そうなんです、まさに推理小説っぽいんですよね。
宮麻呂がホームズで、真盾がワトソン、という感じだろうか。
最初は炊屋の主人と役夫(仕丁という)という間にすぎなかった宮麻呂と真盾ですが、回を追うごとにその関係は距離を縮めていくことになり、本作品の柱である、宮麻呂とはどういう人物なのか、というベールが少しずつ外されていくのが面白い。
物語の展開が楽しいのは言うまでもないのですが、相変わらず描写が丁寧である。
大仏を作るための型の作り方、銅の溶かし方、足場の作り方など、工事現場の棟梁のように実に具体的に描写されています。
それに宮麻呂の作っていた料理。
一汁一菜ではありますが、たくさんメニューがあって当時の食事事情って意外と悪くないんだな、という印象さえもちます。
そしてちゃんと歴史的な背景があり、それがこの物語がただの謎解きではない面白さを生み出しているように思えます。
奈良時代といえば、朝廷の勢力は東はせいぜい関東までで、仙台の近くに多賀城を作り、そこから北東北で勢力を誇っていた蝦夷(えみし)を牽制していたし、九州南部は隼人(はやと)と呼ばれる勢力が強かった、と言われています。
また東大寺盧舎那仏像の造立を命じた聖武天皇は仏教に入れ込んだ天皇として知られています。
そして孤鷹の天でも登場していましたが、この時代は奴婢、すなわち奴隷制度がありました。
したがって位の違い、出身地の違い、奴婢との違いなどによる人種差別的な視点は当たり前のようにあった時代でもあります。
そんな現代と全く違い、見たこともない世界なのに、なぜか情景が目に浮かんでくるような気がするのは、澤田瞳子氏のうまさなのだろう。
なお、タイトルとなった「与楽」とは、仏教用語で「人々に楽しみや幸せを与えること」を意味するそうです。
奈良時代を舞台ににした作品をおさらいしてみました。
本作品の舞台である聖武天皇時代はもう一つ、澤田瞳子氏による「夢も定かに」があります。

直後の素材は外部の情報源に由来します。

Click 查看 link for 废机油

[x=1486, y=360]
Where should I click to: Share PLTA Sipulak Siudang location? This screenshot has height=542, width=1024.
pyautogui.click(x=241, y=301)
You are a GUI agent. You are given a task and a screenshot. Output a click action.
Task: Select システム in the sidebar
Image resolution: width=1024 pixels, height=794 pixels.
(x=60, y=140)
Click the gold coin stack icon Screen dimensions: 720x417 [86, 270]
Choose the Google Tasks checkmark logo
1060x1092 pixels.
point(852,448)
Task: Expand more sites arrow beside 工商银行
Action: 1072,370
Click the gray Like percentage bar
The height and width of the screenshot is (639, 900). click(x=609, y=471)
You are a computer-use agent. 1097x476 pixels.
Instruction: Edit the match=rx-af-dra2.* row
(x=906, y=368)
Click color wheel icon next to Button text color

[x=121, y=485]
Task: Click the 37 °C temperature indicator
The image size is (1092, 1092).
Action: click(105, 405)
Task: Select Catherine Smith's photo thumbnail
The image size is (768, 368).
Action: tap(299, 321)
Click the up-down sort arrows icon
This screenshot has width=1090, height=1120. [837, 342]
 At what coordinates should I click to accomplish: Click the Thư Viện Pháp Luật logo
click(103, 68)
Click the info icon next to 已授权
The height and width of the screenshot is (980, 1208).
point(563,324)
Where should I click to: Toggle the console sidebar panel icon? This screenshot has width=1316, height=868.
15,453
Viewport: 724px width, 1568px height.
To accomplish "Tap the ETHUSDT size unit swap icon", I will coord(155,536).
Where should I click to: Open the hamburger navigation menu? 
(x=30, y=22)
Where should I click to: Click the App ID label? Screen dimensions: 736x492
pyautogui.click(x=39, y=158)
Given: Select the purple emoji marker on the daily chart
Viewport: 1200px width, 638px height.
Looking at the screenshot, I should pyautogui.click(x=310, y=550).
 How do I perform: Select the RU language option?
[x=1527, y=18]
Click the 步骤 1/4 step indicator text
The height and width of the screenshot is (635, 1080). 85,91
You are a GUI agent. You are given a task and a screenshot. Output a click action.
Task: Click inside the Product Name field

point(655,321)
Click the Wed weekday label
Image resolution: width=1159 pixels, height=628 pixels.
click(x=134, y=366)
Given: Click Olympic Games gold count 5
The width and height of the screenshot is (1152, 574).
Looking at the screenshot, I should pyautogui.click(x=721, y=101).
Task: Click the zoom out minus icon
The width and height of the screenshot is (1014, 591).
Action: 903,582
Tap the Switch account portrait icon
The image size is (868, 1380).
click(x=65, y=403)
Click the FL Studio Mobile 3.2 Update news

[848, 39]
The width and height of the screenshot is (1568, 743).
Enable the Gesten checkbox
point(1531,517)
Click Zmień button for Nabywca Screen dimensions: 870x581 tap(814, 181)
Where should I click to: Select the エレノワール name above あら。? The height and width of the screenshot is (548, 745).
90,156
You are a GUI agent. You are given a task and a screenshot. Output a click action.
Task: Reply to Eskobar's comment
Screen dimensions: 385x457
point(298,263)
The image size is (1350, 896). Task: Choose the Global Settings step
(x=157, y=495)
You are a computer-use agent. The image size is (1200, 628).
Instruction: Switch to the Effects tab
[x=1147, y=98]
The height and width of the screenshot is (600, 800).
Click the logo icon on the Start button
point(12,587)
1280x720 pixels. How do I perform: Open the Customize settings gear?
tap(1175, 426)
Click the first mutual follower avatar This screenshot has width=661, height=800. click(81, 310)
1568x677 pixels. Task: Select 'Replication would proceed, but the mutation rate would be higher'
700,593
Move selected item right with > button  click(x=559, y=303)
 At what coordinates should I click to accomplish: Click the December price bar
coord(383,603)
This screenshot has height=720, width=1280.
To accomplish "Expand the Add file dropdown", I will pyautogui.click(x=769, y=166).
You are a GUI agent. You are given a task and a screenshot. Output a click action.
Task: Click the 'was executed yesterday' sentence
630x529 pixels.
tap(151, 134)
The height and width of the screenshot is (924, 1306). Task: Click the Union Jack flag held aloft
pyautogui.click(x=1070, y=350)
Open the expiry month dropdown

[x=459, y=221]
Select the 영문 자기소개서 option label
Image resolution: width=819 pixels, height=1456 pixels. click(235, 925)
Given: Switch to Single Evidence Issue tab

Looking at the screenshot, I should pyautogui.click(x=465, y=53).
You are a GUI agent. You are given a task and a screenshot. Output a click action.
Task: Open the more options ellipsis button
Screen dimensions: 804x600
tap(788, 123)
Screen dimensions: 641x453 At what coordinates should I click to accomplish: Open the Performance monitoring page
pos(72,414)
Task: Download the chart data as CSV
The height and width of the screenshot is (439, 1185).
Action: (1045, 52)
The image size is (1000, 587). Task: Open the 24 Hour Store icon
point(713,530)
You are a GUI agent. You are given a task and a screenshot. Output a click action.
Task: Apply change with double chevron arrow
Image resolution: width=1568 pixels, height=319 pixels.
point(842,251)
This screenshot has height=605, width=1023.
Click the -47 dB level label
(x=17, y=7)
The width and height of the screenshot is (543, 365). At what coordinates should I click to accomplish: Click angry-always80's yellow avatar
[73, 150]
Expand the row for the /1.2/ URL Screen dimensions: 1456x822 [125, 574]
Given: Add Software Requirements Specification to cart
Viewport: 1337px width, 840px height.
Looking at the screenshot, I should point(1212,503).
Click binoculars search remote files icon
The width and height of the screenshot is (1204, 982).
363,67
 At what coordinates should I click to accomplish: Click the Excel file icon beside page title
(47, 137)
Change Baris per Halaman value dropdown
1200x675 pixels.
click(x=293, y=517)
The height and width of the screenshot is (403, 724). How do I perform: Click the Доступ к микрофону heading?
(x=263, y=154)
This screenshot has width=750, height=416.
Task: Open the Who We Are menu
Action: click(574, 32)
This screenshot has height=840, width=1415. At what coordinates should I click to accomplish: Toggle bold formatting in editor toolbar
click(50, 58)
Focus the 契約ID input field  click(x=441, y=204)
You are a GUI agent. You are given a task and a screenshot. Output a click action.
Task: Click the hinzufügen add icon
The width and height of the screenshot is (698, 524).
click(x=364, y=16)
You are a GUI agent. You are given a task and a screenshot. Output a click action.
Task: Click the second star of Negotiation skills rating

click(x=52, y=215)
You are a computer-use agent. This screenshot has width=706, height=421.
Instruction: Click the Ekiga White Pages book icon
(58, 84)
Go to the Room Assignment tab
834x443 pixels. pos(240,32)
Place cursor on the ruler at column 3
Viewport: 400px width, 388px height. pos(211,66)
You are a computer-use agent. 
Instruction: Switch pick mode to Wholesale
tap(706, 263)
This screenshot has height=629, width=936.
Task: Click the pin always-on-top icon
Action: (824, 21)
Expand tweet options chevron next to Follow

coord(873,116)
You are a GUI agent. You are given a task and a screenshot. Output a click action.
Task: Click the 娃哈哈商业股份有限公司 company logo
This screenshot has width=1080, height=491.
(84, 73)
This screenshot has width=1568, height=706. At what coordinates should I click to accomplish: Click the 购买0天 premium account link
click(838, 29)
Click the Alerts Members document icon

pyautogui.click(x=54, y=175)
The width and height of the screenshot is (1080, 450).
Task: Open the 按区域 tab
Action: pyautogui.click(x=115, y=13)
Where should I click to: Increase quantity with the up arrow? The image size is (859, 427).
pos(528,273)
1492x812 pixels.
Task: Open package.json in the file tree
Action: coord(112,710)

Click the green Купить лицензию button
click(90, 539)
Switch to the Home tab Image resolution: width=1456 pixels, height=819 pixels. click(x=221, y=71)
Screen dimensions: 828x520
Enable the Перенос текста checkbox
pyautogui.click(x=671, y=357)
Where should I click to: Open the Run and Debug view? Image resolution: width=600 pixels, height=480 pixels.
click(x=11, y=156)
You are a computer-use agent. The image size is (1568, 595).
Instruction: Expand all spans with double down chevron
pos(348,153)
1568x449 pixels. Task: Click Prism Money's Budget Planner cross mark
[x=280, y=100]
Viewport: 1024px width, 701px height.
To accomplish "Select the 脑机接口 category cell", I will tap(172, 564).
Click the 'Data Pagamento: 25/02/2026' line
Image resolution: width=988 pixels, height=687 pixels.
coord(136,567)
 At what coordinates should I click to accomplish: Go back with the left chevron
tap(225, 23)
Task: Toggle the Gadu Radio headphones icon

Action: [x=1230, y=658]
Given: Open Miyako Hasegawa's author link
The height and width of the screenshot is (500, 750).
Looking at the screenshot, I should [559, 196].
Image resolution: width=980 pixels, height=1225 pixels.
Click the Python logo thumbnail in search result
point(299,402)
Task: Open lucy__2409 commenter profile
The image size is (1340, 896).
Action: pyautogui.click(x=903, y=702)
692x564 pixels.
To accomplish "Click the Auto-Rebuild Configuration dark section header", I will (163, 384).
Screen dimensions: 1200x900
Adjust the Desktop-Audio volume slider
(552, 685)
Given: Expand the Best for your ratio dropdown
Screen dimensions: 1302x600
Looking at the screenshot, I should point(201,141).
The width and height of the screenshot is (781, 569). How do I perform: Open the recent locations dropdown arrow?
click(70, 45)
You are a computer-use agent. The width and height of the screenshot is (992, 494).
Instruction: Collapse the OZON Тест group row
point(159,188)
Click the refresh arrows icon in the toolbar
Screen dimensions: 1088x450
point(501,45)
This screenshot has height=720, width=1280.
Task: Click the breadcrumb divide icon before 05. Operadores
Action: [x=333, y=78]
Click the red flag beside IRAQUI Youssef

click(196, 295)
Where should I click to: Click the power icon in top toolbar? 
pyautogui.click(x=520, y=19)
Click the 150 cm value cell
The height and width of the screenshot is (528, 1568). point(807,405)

本作品が造仏所の現場に対し、「夢も定かに」は宮中のお話。
聖武天皇の娘の阿部(孝謙天皇で後に重祚して称徳天皇)の時代は、澤田瞳子氏のデビュー作である「孤鷹の天」。
聖武天皇の叔母である元正天皇が主人公の小説は永井路子の「美貌の女帝」。
その元正天皇の叔母である持統天皇の時代は澤田瞳子氏の「日輪の賦」。
また持統天皇の甥で称徳天皇の後に天皇となった光仁天皇とその息子桓武天皇、そして平城天皇、嵯峨天皇と続く平安初期の時代は「王朝序曲」。